» **Task description**
Lines below that include "Collapse" are the answer; copy each one.
------ Data for processing
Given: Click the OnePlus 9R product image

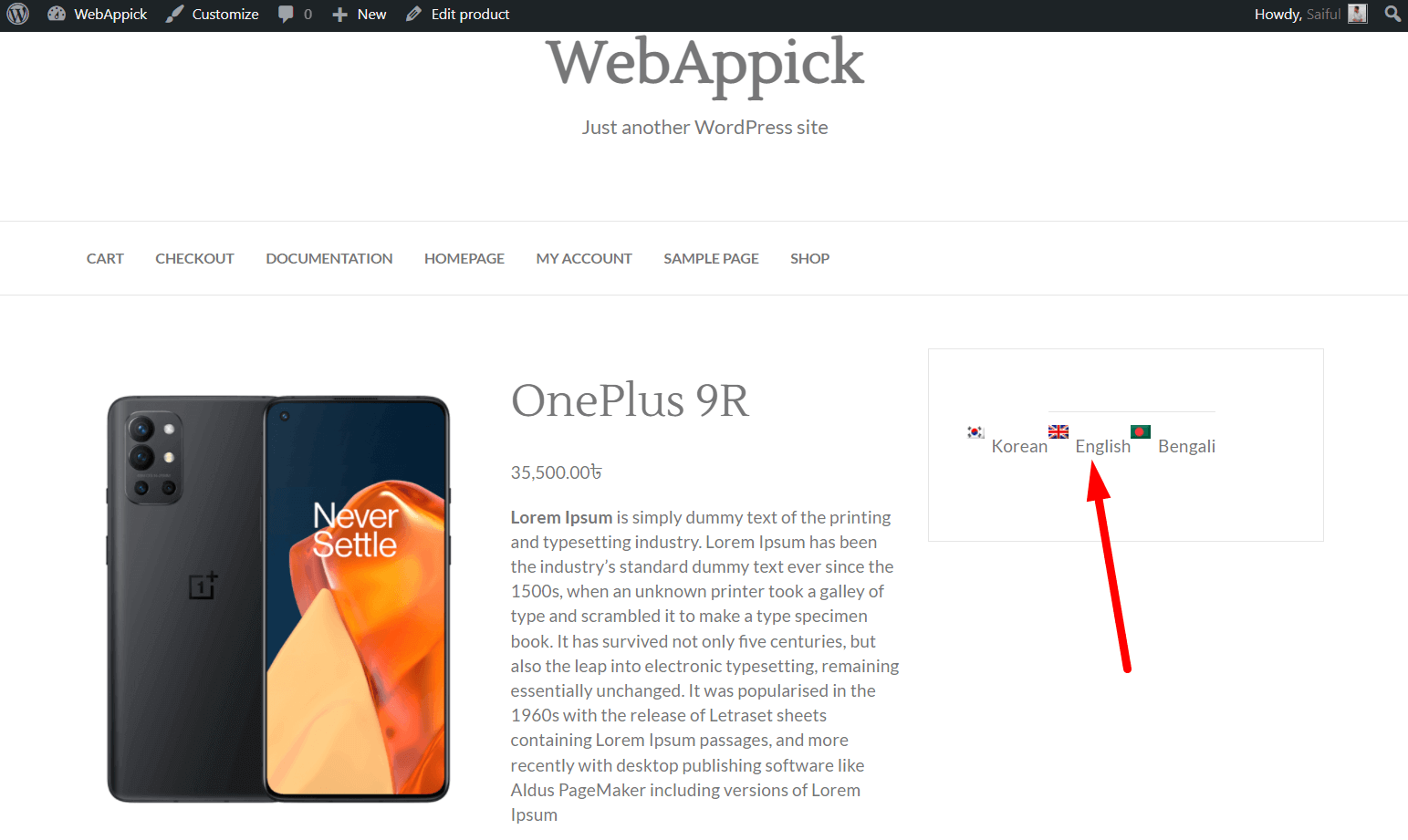Looking at the screenshot, I should coord(279,599).
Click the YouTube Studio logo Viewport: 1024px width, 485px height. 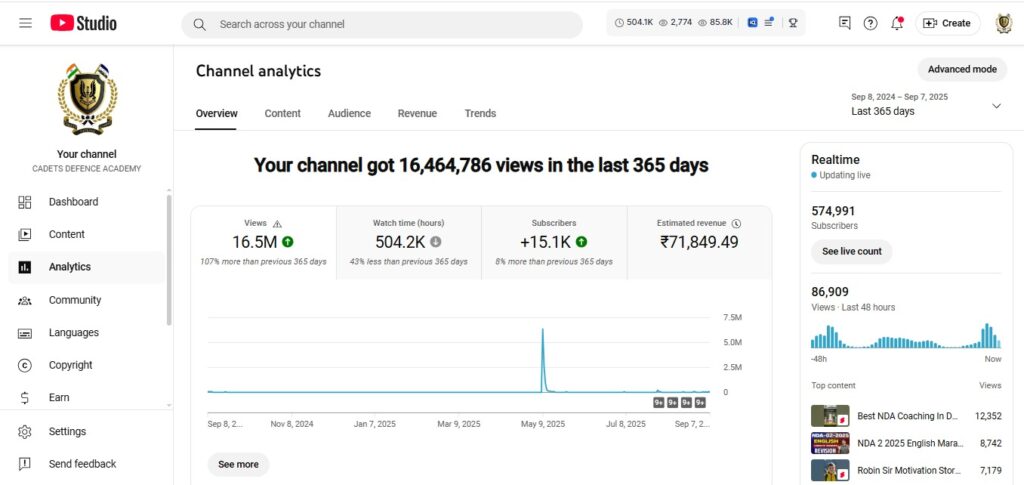tap(83, 23)
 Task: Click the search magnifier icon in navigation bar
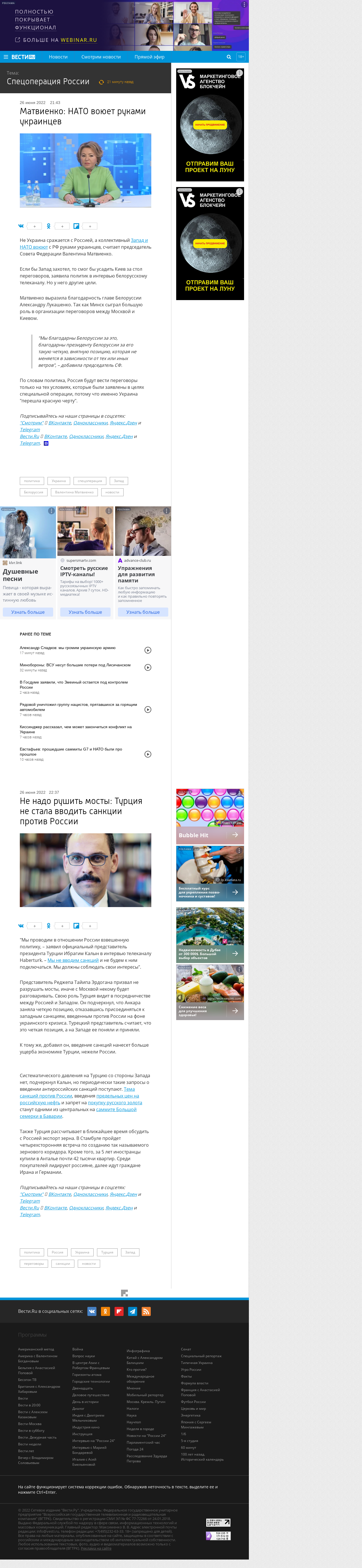[229, 57]
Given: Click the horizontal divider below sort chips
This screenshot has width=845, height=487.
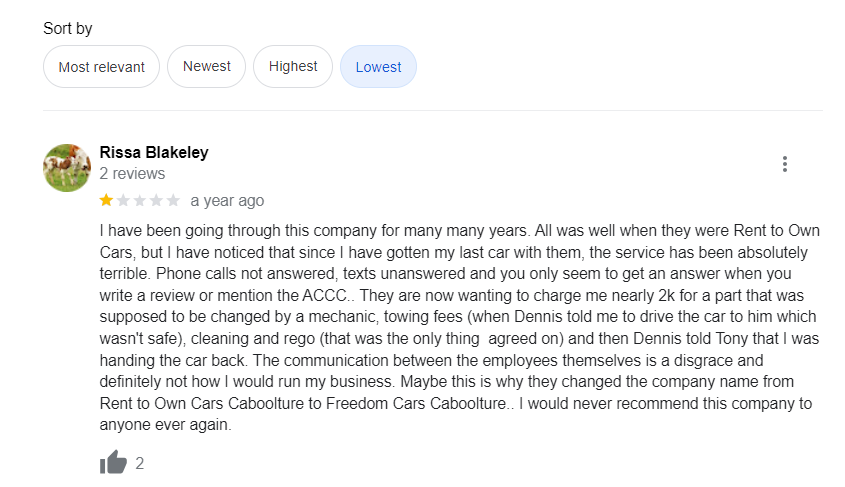Looking at the screenshot, I should pyautogui.click(x=432, y=110).
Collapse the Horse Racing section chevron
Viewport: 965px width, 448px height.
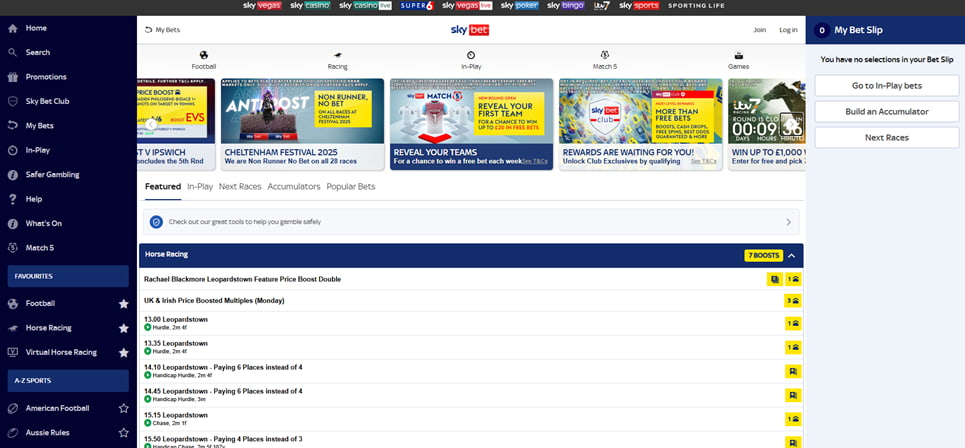tap(792, 255)
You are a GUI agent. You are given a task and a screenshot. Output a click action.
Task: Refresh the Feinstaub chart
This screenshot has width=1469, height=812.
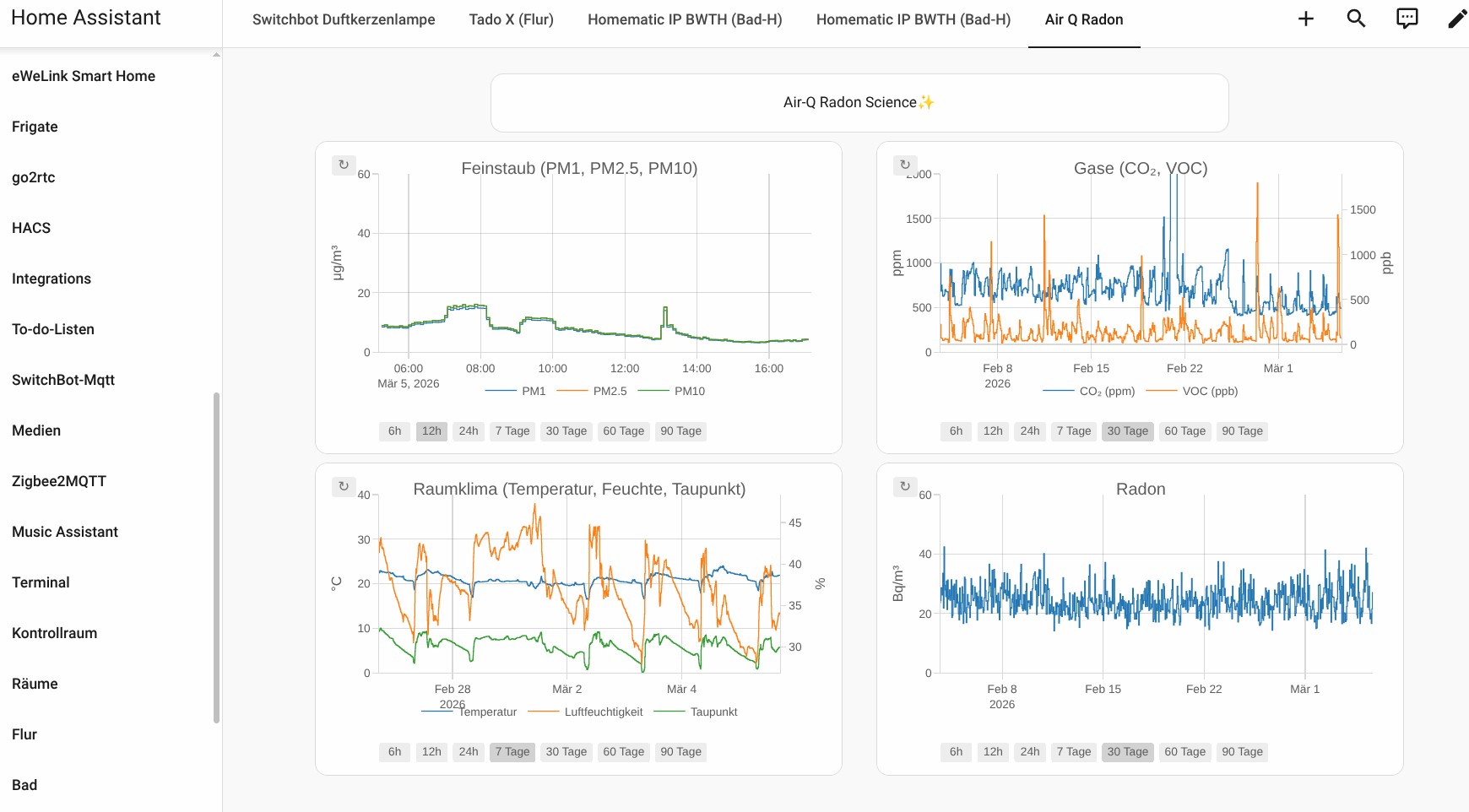click(x=344, y=165)
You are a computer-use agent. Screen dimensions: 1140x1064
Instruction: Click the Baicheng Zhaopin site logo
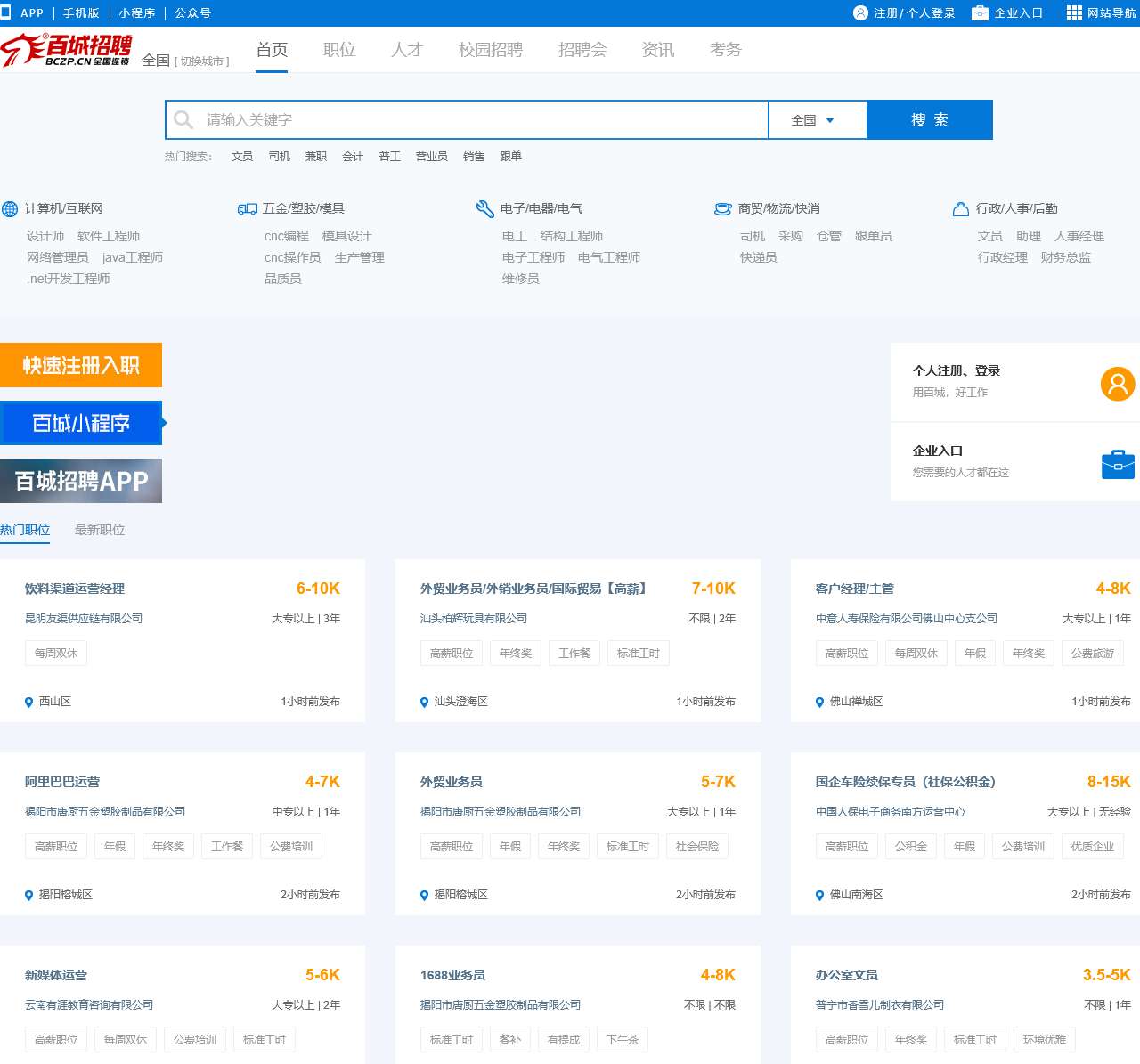click(x=67, y=50)
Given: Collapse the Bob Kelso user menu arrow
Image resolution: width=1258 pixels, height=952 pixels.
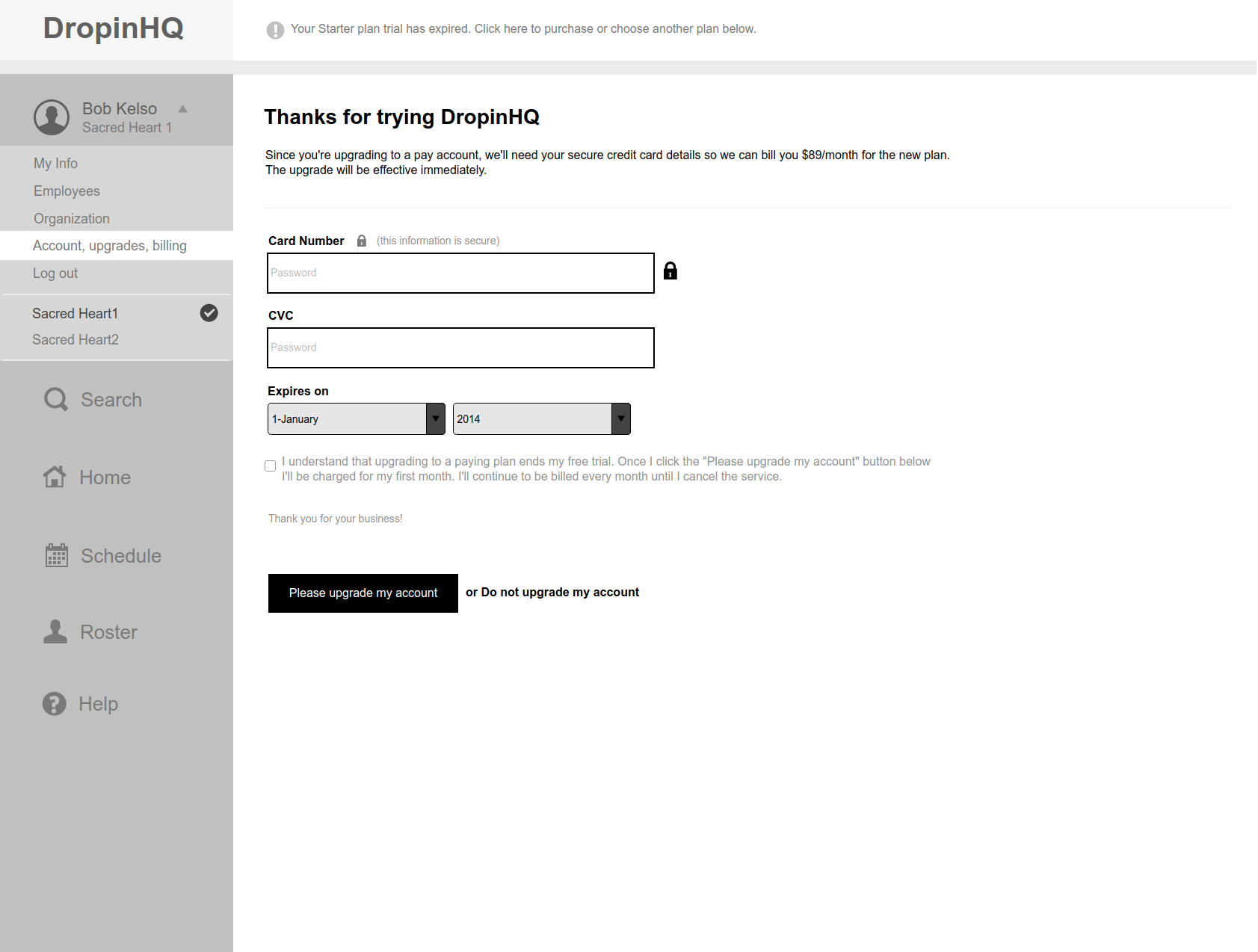Looking at the screenshot, I should [x=183, y=109].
------------
» **Result of the task**
Collapse the Horse Racing section chevron
Given: Collapse the Bob Kelso user menu arrow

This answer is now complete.